Enfin, la SCI MEVAC a fait varier ses demandes de dommages et intérêts pour la réfection des peintures dans ses conclusions. Elle réclamait initialement 1 000 € dans ses conclusions du 28 février 2025, puis a porté ce montant à 6 000 € dans ses conclusions récapitulatives du 12 août 2025 (pour correspondre au devis de mars 2025). Cette variation importante et non justifiée par une expertise indépendante démontre une tentative d’instrumentaliser la procédure par un chiffrage maximaliste et tardif, destiné à faire pression sur le créancier initial plutôt qu’à réparer un préjudice réel et établi.
Il y a lieu d’indemniser ce préjudice par l’octroi de 500 € de dommages et intérêts.

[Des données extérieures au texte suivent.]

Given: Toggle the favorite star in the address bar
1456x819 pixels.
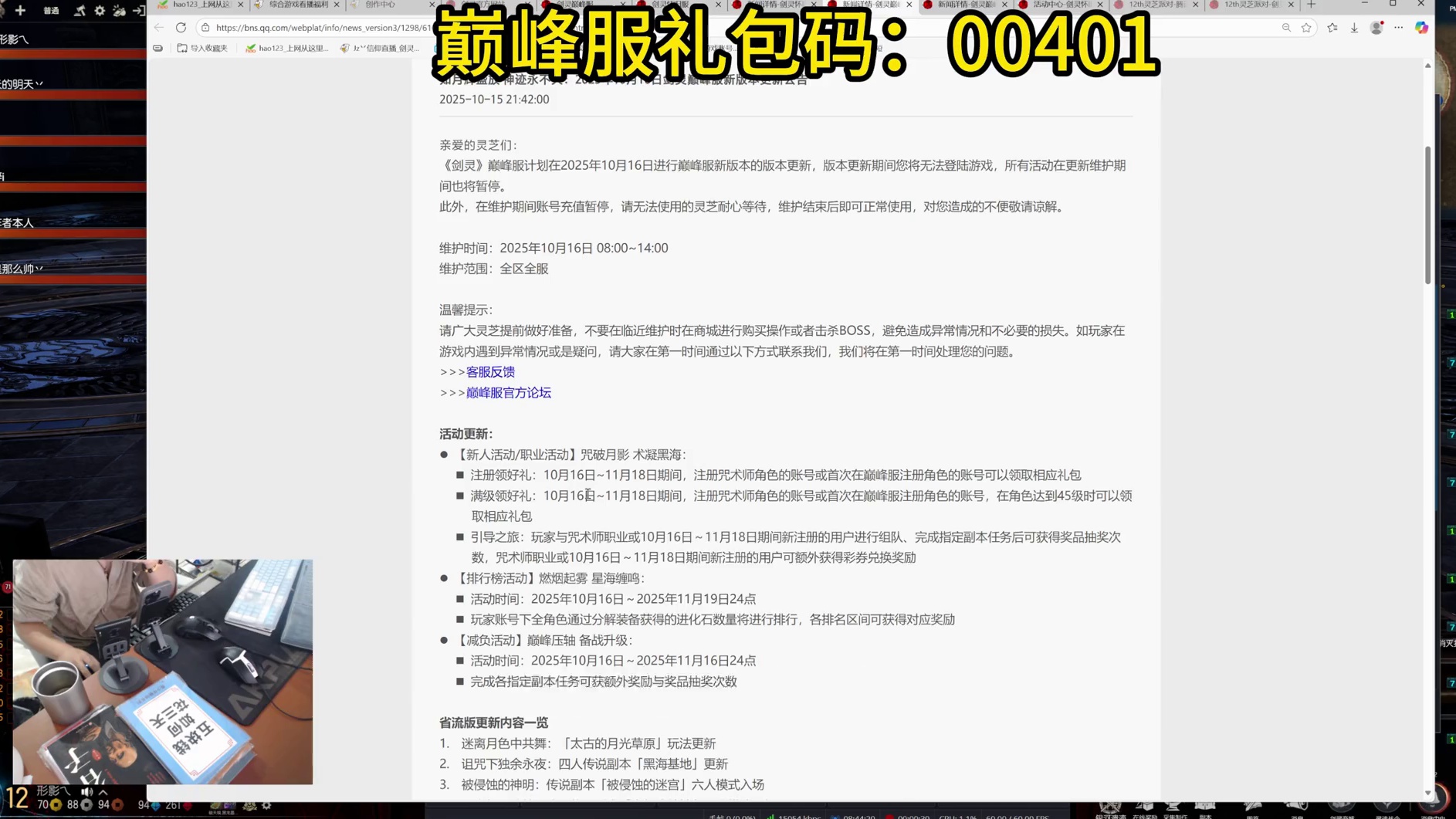Looking at the screenshot, I should point(1306,28).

V. Sur l’exécution de droit :
Le présent jugement étant rendu en dernier ressort, il y a lieu de le déclarer exécutoire de plein droit en application de l’article 504 du Code de procédure civile.
VI. Sur les dépens et l’article 700 du Code de Procédure Civile :
La SCI MEVAC succombant à la présente instance, sera condamnée aux dépens en application de l’article 696 du Code de Procédure Civile.

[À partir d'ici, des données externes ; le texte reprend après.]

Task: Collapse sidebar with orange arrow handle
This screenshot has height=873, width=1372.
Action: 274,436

Il apparaît par ailleurs inéquitable de laisser à la charge de la SARL ECO’GOMMAGE DE L’EST les frais qu’elle a dû exposer et qui ne sont pas compris dans les dépens.
Il convient dès lors de lui allouer une somme de 500,00 euros en application de l’article 700 du même Code.
PAR CES MOTIFS
Le Tribunal, statuant publiquement, par jugement rendu contradictoirement et en premier ressort,
DÉCLARE la SARL ECO’GOMMAGE DE L’EST recevable en ses demandes ;
CONDAMNE la SCI MEVAC à payer à la société ECO’GOMMAGE DE L’EST la somme de 1 380,00 euros au titre du solde de facture, avec intérêts au taux légal à compter du 13 novembre 2024 ;
CONDAMNE la SCI MEVAC à payer à la SARL ECO’GOMMAGE DE L’EST la somme de 40,00 euros au titre de l’indemnité forfaitaire pour frais de recouvrement, avec intérêts légaux à compter du présent jugement,
CONDAMNE la SCI MEVAC à payer à la SARL ECO’GOMMAGE DE L’EST la somme de 500,00 euros à titre de dommages et intérêts pour résistance abusive, avec intérêts légaux à compter du présent jugement ;
DÉBOUTE la SARL ECO’GOMMAGE DE L’EST du surplus de ses demandes ;
DÉBOUTE la SCI MEVAC de ses demandes reconventionnelles ;
DÉCLARE le présent jugement exécutoire de plein droit ;
CONDAMNE la SCI MEVAC à payer à la SARL ECO’GOMMAGE DE L’EST la somme de 500,00 euros au titre de l’article 700 du Code de procédure civile ;
CONDAMNE la SCI MEVAC aux entiers dépens de la présente instance ;
AINSI JUGÉ ET PRONONCÉ, les jour, mois et an susdits, et nous, Juge et Greffier, avons signé le présent jugement.